Learning new or complex concepts can be difficult enough for anyone. But when you have a learning disability, it can be slow, demoralising or even impossible. 

These learning disorders are not related to a person’s intelligence or lack of education. They result from specific problems in processing information. Learning disorders are neurologically based, and can cause trouble with reading (dyslexia), writing (dysgraphia) or mathematics (dyscalculia). These disorders are distinct from problems in learning that arise from visual, auditory or motor impairments. Although signs of these disorders are most recognisable during schooling, learning disorders can go unrecognised in individuals as they continue learning and reach adulthood.


This is a lifelong disorder that’s estimated to occur in 5–10 per cent of the population. A person with dyslexia has trouble decoding words quickly and accurately and may find comprehension and spelling difficult. Some report that the words seem to ‘jump around’ on the page as they read. Many have difficulty learning and recognising the sounds of letters. 
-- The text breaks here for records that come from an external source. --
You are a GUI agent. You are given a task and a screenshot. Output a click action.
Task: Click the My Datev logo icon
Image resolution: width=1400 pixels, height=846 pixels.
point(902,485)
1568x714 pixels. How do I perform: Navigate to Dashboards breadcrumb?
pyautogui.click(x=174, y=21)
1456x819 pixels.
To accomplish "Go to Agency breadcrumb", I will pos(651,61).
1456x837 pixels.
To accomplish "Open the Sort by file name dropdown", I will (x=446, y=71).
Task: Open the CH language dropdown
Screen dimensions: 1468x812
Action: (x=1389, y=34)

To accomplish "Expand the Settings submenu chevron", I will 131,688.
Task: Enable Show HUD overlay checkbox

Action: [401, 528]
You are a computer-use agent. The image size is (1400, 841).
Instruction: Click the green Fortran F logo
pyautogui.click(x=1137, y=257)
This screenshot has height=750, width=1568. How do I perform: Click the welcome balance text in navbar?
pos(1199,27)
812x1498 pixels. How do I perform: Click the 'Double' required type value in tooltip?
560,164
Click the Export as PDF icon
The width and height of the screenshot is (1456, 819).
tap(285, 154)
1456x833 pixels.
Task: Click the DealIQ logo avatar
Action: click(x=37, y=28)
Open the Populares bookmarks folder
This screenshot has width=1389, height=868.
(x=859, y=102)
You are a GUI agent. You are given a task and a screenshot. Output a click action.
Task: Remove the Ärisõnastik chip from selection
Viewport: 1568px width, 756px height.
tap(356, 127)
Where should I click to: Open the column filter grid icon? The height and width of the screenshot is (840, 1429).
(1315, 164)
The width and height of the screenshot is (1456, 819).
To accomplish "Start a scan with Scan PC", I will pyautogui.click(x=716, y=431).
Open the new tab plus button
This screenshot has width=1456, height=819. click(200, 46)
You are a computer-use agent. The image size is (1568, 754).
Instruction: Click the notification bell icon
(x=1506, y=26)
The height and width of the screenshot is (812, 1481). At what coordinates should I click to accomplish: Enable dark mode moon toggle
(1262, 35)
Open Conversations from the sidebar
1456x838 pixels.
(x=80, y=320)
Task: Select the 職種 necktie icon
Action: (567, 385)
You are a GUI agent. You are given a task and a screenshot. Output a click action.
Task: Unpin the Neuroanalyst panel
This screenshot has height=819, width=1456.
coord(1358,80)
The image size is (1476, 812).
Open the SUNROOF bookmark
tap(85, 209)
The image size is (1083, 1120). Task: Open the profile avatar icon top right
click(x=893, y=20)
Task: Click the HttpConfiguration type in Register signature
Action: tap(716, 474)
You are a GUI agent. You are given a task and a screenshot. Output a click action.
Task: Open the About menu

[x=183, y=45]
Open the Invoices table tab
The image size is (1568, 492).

Dyslexia tends to run in families, with research finding that the disorder has a strong genetic basis. Some studies have found that training in phonological awareness skills – recognising sounds and what they look like, rather than individual letters – can help dyslexic children improve their reading abilities.


Those with dyscalculia have difficulty learning maths and understanding numbers. Common symptoms include trouble comparing numbers, recognising symbols or telling the time from an analogue clock. Dyscalculia, unlike dyslexia, is not necessarily lifelong. One US study of students with dyscalculia found that the disorder persisted for longer than one school year in only 11 per cent of participants. 


Dysgraphia is a problem with written expression leading to illegible handwriting, trouble spelling and spacing words, and difficulties putting thoughts on paper. People with the condition may write words incorrectly or in the wrong order. 

Other learning disorders

Many medical conditions affect the health of the brain and therefore its ability to learn. This includes conditions present before birth, genetic disorders, or diseases or injuries acquired throughout life.

The effects can be temporary: concussion, for example, results when the brain knocks against the inside of the skull, causing short-term symptoms including memory loss and difficulty concentrating. Hearing or speech language impairments, particularly if unrecognised, may affect communication in the classroom.

Other conditions, including Alzheimer’s disease, affect the brain areas crucial to learning and cause irreversible damage.